WORK TO BE COMPLETED ::
Transcribe the data that follows, exactly and in full.

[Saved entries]
**********

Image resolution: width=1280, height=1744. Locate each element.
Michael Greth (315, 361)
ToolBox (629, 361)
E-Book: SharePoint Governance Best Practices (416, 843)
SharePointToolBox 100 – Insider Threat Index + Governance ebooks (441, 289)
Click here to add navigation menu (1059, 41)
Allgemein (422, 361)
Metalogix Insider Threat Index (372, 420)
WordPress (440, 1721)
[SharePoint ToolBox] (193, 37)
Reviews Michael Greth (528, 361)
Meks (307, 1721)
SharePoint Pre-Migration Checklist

**********

YOUR RESPONSE ::
Image resolution: width=1280, height=1744. Locate each element.
Michael Greth (315, 361)
ToolBox (629, 361)
E-Book: SharePoint Governance Best Practices (416, 843)
SharePointToolBox 100 – Insider Threat Index + Governance ebooks (441, 289)
Click here to add navigation menu (1059, 41)
Allgemein (422, 361)
Metalogix Insider Threat Index (372, 420)
WordPress (440, 1721)
[SharePoint ToolBox] (193, 37)
Reviews Michael Greth (528, 361)
Meks (307, 1721)
SharePoint Pre-Migration Checklist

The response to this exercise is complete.